Als je binnen deze grenzen blijft, brengt het leven je
niet in moeilijkheden.
Het is noodzakelijk dat je echt aandacht schenkt aan
deze twee vreselijke vijanden van de mensen: begeerte
(kama) en boosheid (krodha) en deze
volledig leert beheersen. Deze vijanden bevinden zich
niet buiten je; het zijn innerlijke vijanden. Als je
wordt verslagen door je innerlijke vijanden, hoe kun
je dan ooit hopen je vijanden buiten je te overwinnen?

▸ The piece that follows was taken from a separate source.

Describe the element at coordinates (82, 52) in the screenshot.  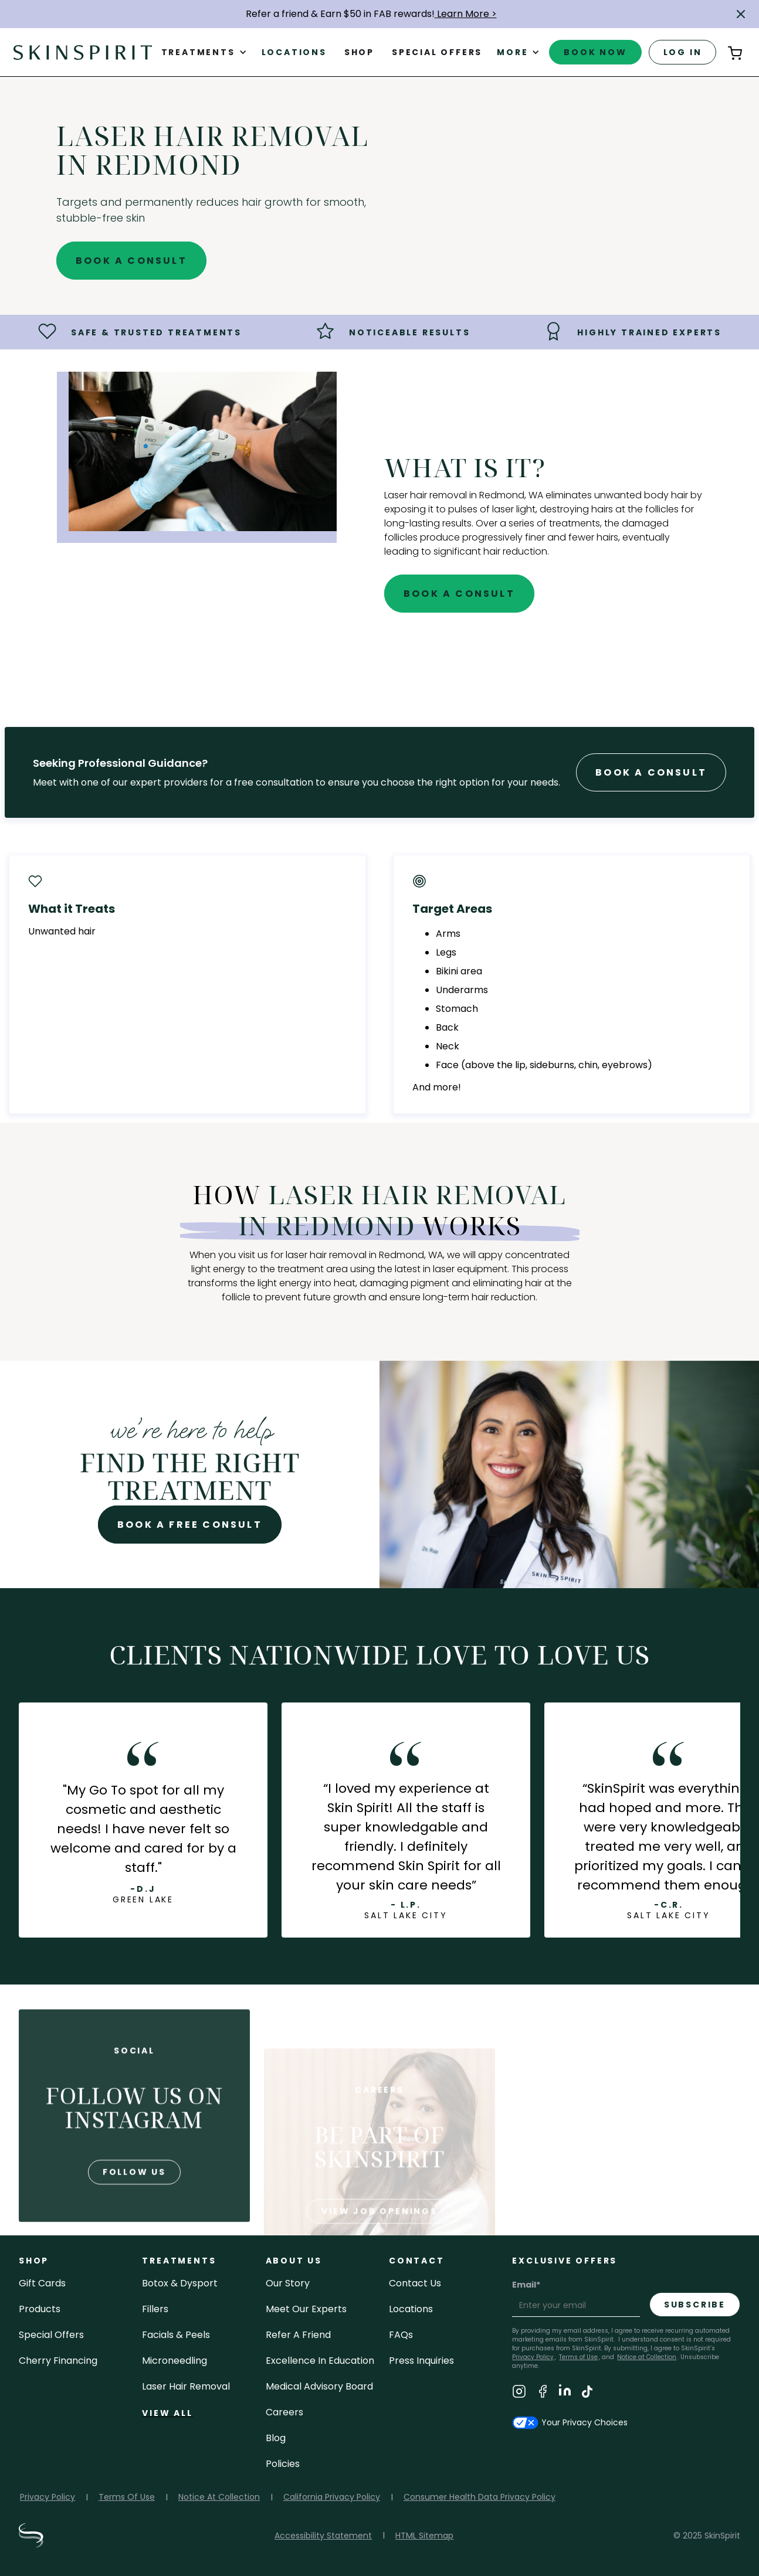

Maar als je deze innerlijke vijanden eenmaal onder
voortdurende controle hebt, zijn je andere vijanden
heel gemakkelijk te verslaan. De Bhagavad
Gîtâ leert ons dat verlangen en
boosheid de belangrijkste hindernissen voor bevrijding
zijn. Het is dus van absoluut belang dat ze worden
beteugeld. In de komende dagen zullen we enkele andere
vijanden onder de loep nemen die je vooruitgang in de
weg staan, zoals jaloezie en gierigheid.